The clinical trials landscape for glioblastoma: is it adequate to develop new treatments?

Alyssa M Vanderbeek  1   2 Rifaquat Rahman  1   2 Geoffrey Fell  3   4   2 Steffen Ventz  2   5 Tianqi Chen  3   4   2 Robert Redd  3   4   2 Giovanni Parmigiani  3   4   2 Timothy F Cloughesy  6 Patrick Y Wen  7 Lorenzo Trippa  3   4   2 Brian M Alexander  1   7   2
Affiliations
Meta-Analysis

The clinical trials landscape for glioblastoma: is it adequate to develop new treatments?

Alyssa M Vanderbeek et al. Neuro Oncol. .

Abstract

Background: There have been few treatment advances for patients with glioblastoma (GBM) despite increasing scientific understanding of the disease. While factors such as intrinsic tumor biology and drug delivery are challenges to developing efficacious therapies, it is unclear whether the current clinical trial landscape is optimally evaluating new therapies and biomarkers.

Methods: We queried ClinicalTrials.gov for interventional clinical trials for patients with GBM initiated between January 2005 and December 2016 and abstracted data regarding phase, status, start and end dates, testing locations, endpoints, experimental interventions, sample size, clinical presentation/indication, and design to better understand the clinical trials landscape.

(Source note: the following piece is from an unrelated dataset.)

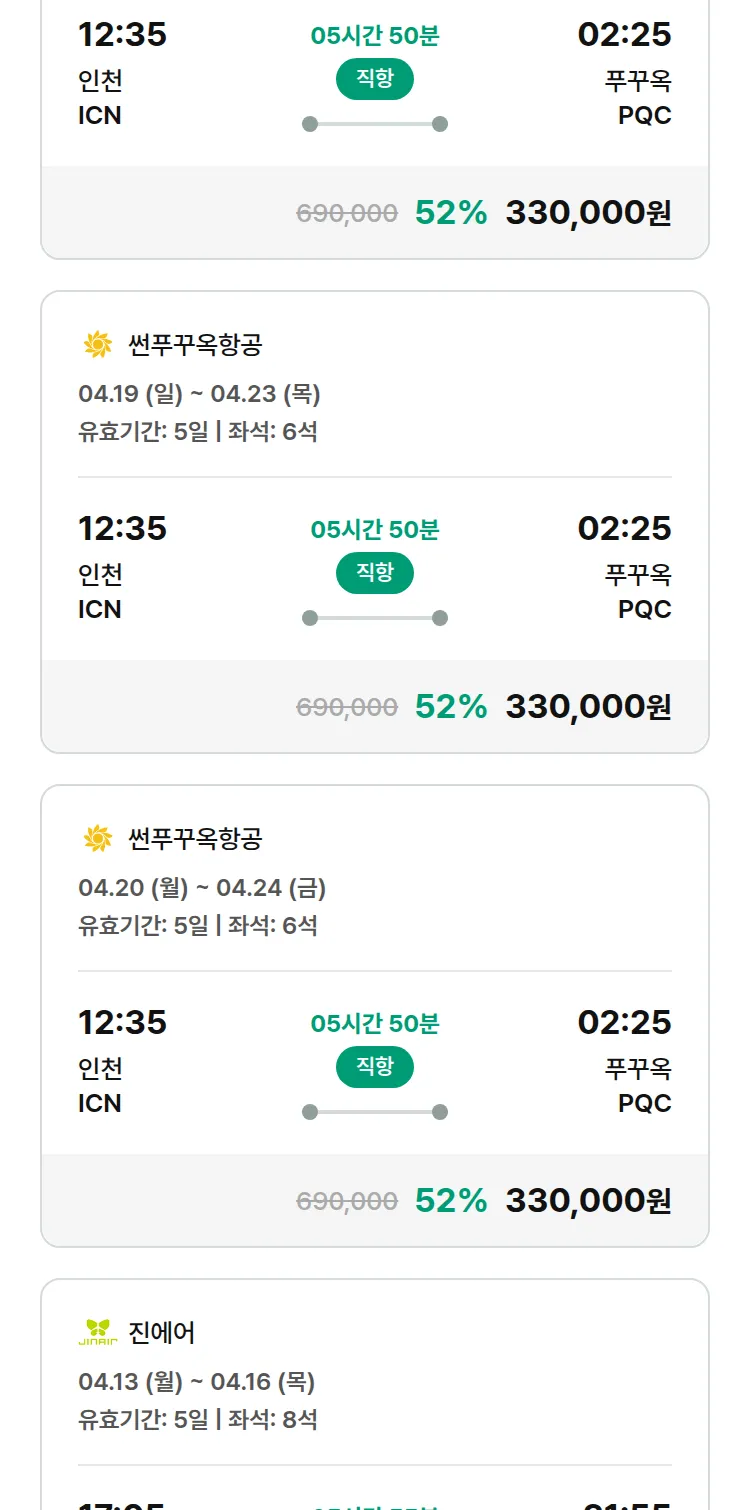Image resolution: width=750 pixels, height=1510 pixels.
Task: Click the route line in the 04.19 card
Action: click(x=375, y=618)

Results: Only approximately 8%-11% of patients with newly diagnosed GBM enroll on clinical trials with a similar estimate for all patients with GBM. Trial duration was similar across phases with median time to completion between 3 and 4 years. While 93% of clinical trials were in phases I-II, 26% of the overall clinical trial patient population was enrolled on phase III studies. Of the 8 completed phase III trials, only 1 reported positive results. Although 58% of the phase III trials were supported by phase II data with a similar endpoint, only 25% of these phase II trials were randomized.

Conclusions: The clinical trials landscape for GBM is characterized by long development times, inadequate dissemination of information, suboptimal go/no-go decision making, and low patient participation.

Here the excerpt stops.